*Required task*
Please write out, word for word, the stretch of lines below from the one containing "The image size" through the final line, leaving out the pictures.

*Rows*

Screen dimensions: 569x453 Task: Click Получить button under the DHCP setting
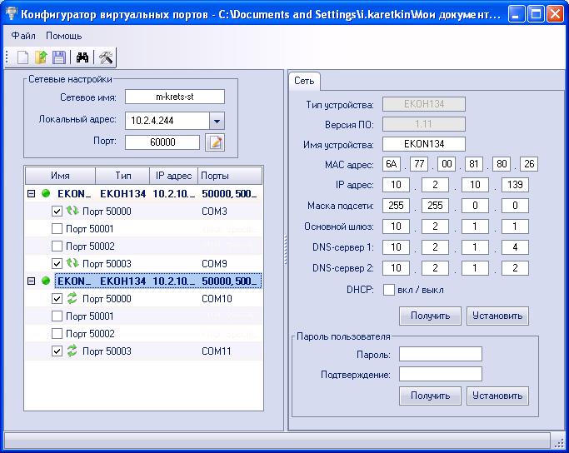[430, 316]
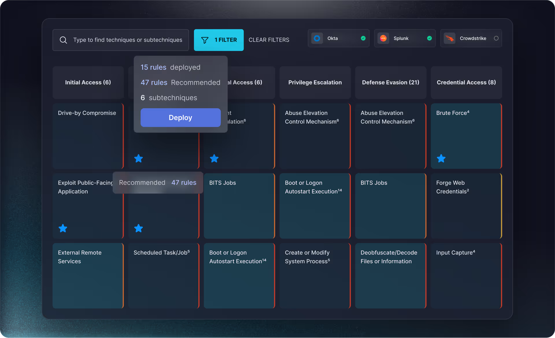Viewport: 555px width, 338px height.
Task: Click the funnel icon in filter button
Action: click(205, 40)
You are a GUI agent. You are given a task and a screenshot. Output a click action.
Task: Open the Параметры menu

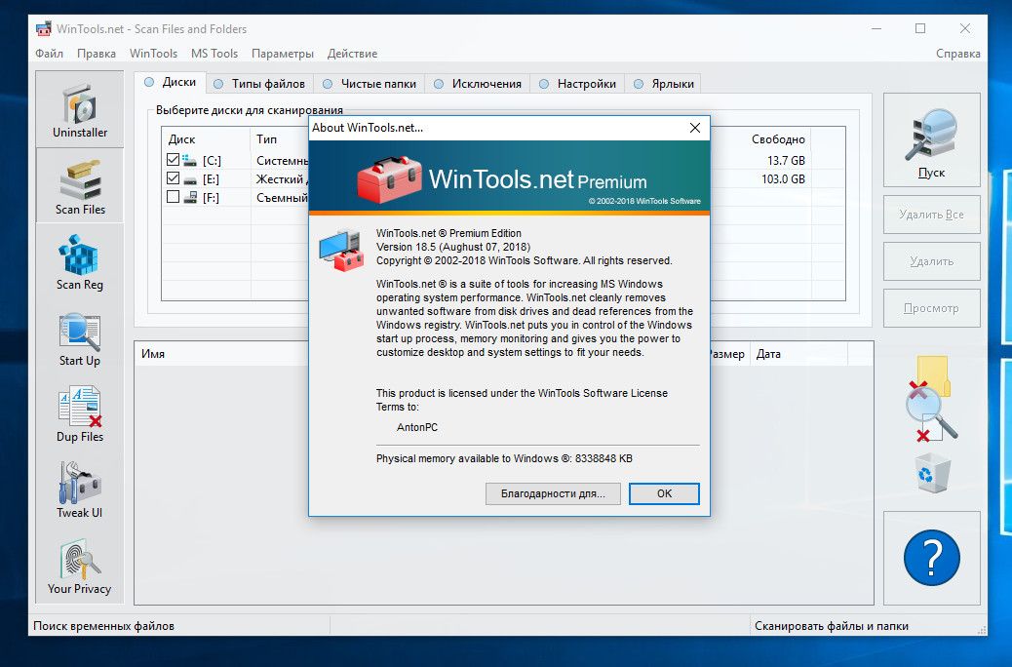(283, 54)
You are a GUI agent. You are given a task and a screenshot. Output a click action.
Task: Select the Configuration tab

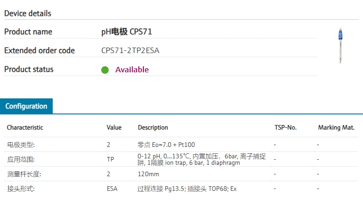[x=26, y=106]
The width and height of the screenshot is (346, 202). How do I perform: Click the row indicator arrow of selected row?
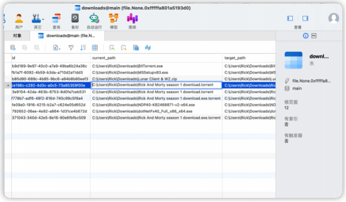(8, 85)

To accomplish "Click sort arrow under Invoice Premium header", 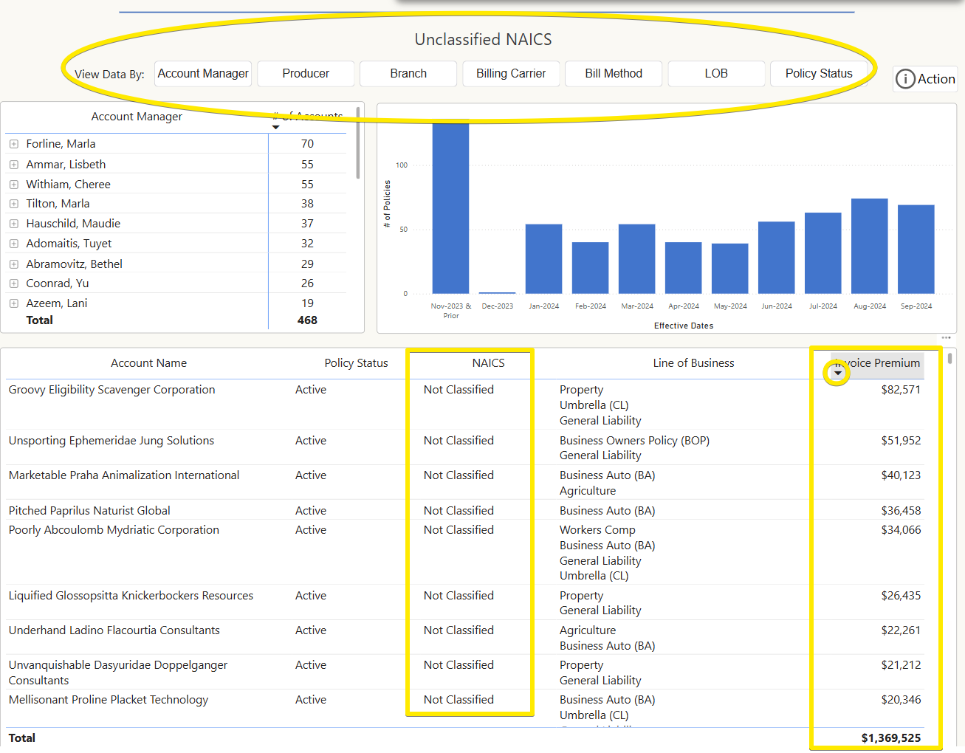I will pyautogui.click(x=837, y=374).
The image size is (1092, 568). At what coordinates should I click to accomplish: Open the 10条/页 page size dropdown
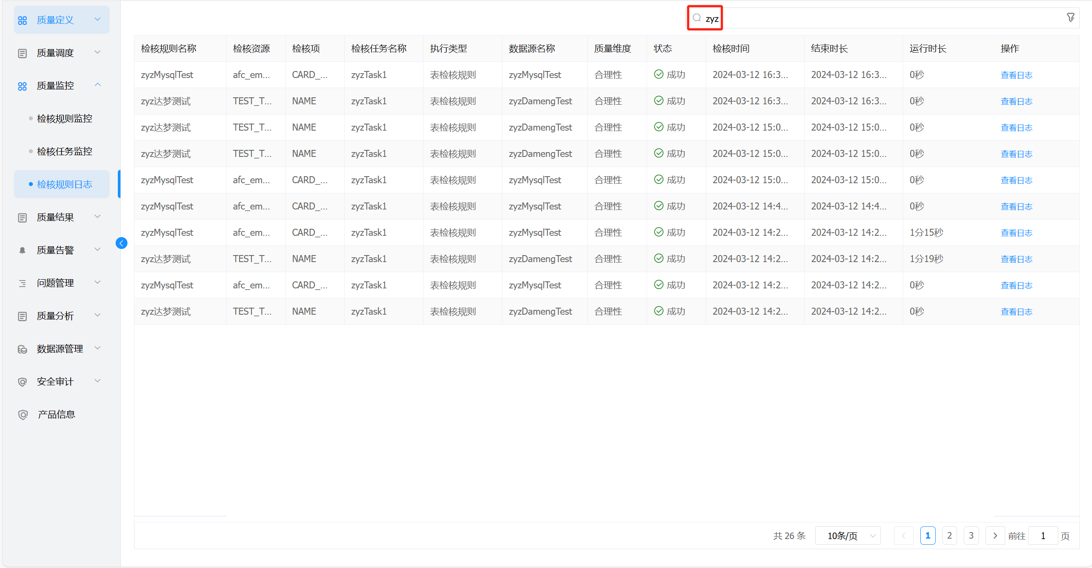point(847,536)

*Response to this task*
The image size is (1092, 568). At what coordinates should I click to accomplish: Open the 10条/页 page size dropdown
point(847,536)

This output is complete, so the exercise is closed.